(Work task)
Examine the data line by line and report how many lines include the word "Given", with no additional output.

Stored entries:
* * * * * * * * *
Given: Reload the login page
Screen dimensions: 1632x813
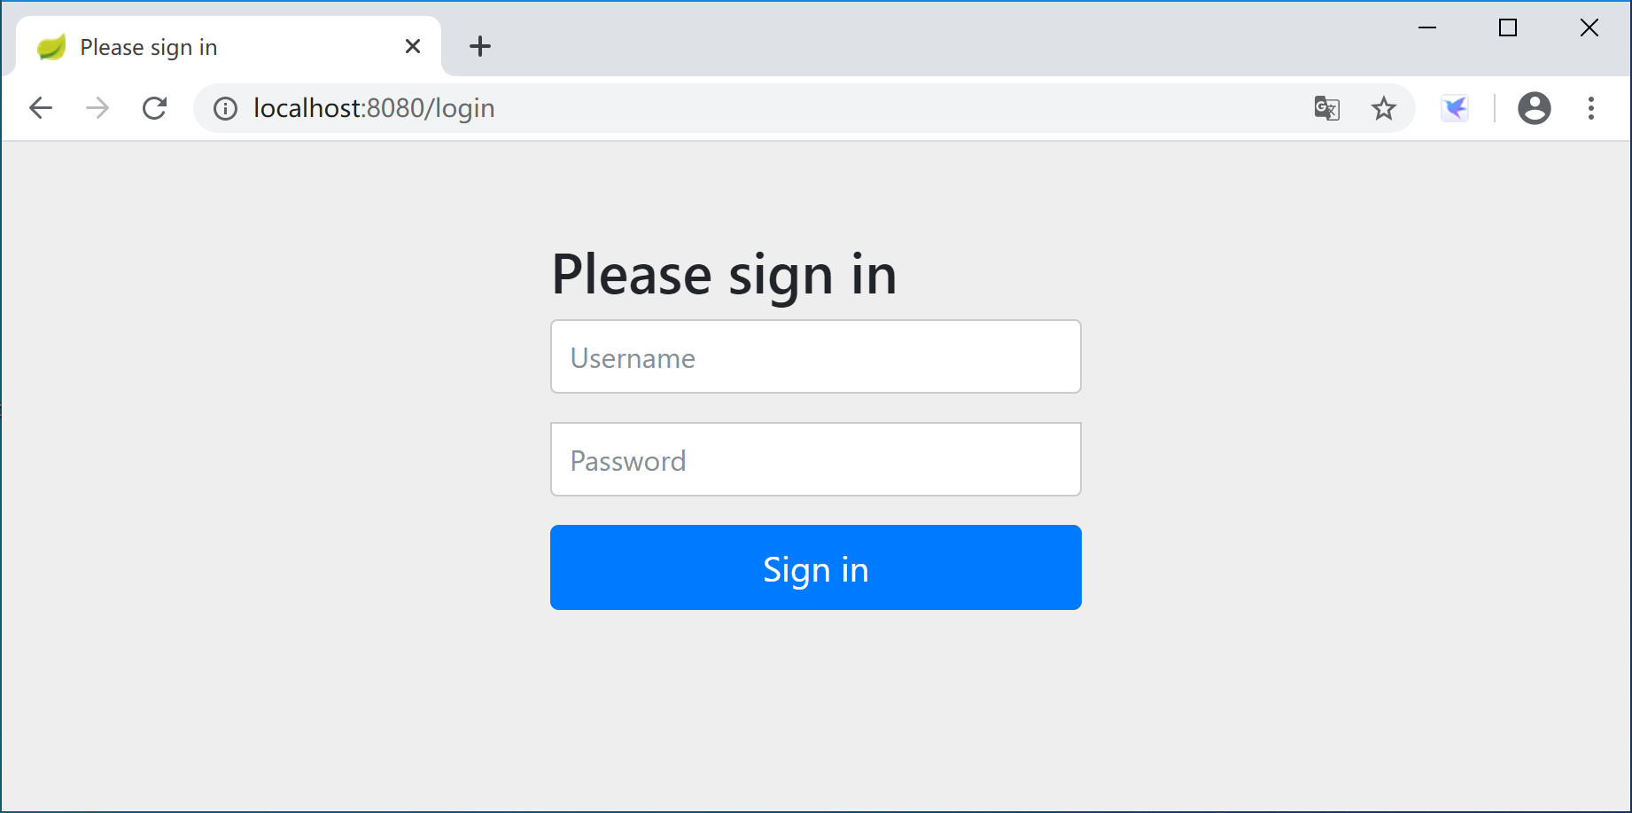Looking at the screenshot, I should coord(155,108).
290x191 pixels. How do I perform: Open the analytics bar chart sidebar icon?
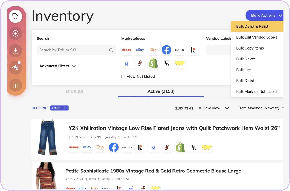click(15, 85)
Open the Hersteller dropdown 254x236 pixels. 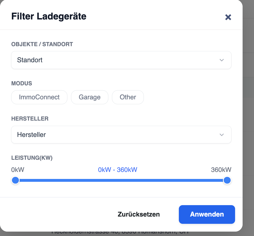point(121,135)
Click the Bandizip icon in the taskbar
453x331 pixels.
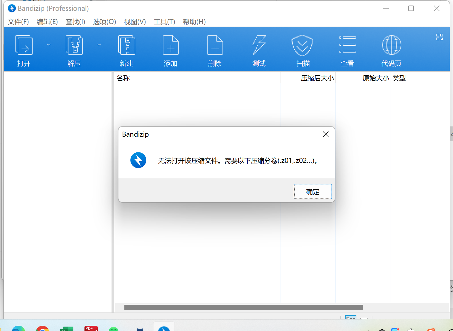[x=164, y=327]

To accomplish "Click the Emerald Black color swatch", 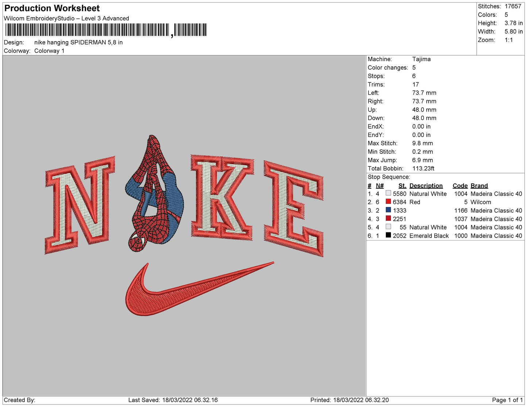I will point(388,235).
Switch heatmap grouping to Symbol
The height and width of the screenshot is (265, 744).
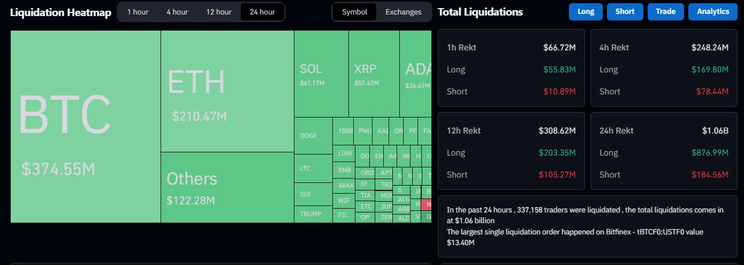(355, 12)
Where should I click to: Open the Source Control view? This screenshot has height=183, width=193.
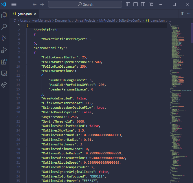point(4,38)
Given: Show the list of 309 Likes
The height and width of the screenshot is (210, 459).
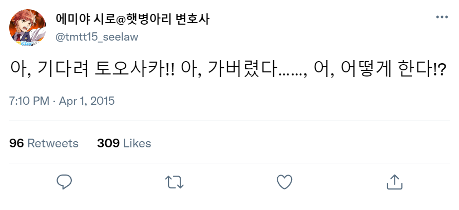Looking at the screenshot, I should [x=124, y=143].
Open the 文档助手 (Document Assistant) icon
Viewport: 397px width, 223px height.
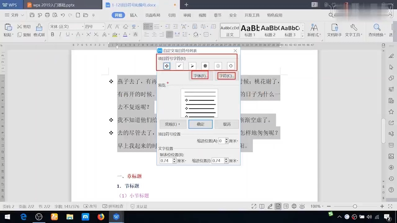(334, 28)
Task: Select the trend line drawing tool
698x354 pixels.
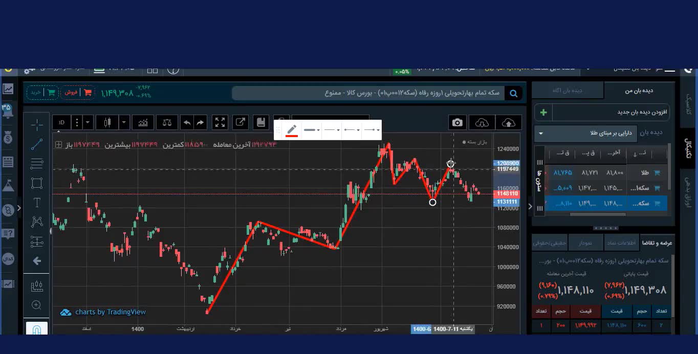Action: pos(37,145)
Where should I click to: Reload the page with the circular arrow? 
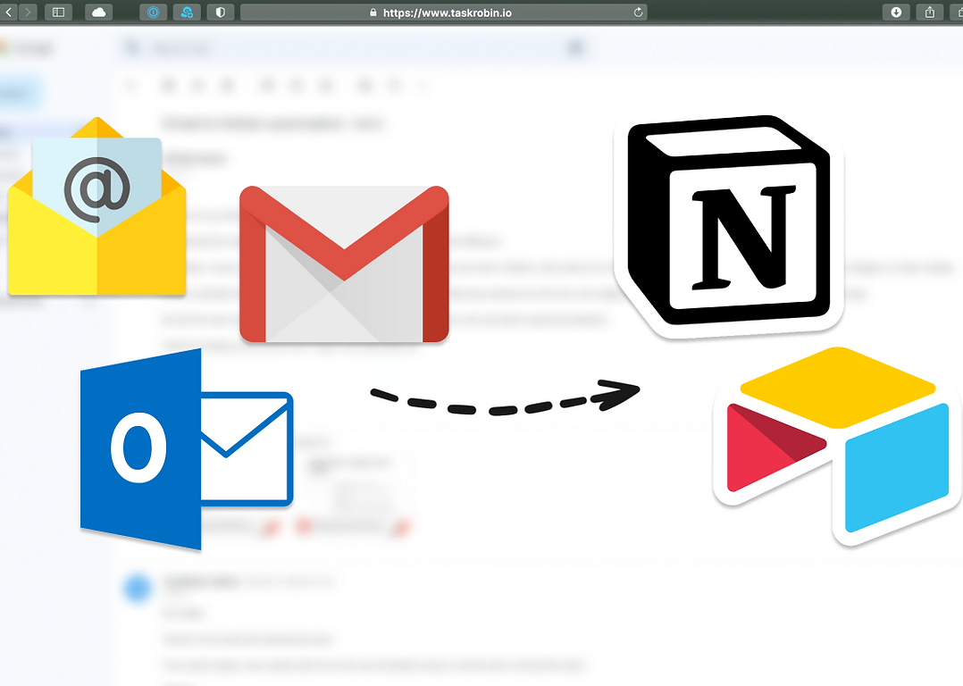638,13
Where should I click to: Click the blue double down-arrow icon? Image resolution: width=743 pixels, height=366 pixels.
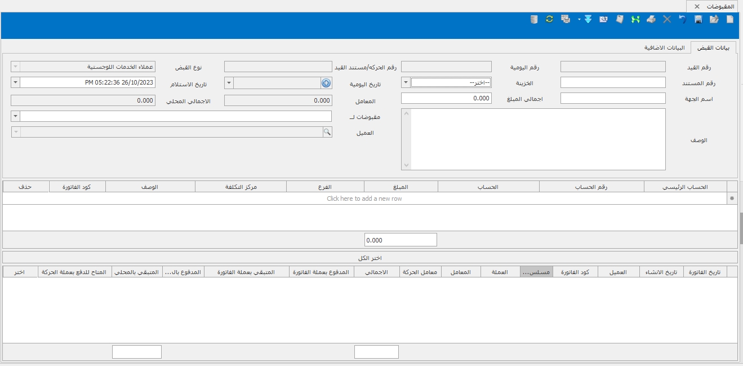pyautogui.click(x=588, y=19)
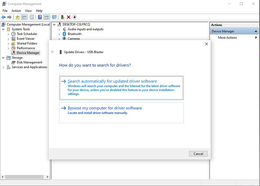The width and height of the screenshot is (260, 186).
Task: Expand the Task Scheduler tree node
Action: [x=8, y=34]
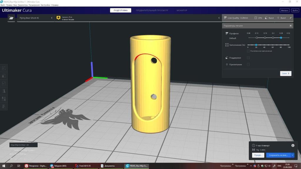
* * * * * * * * *
(Solution)
2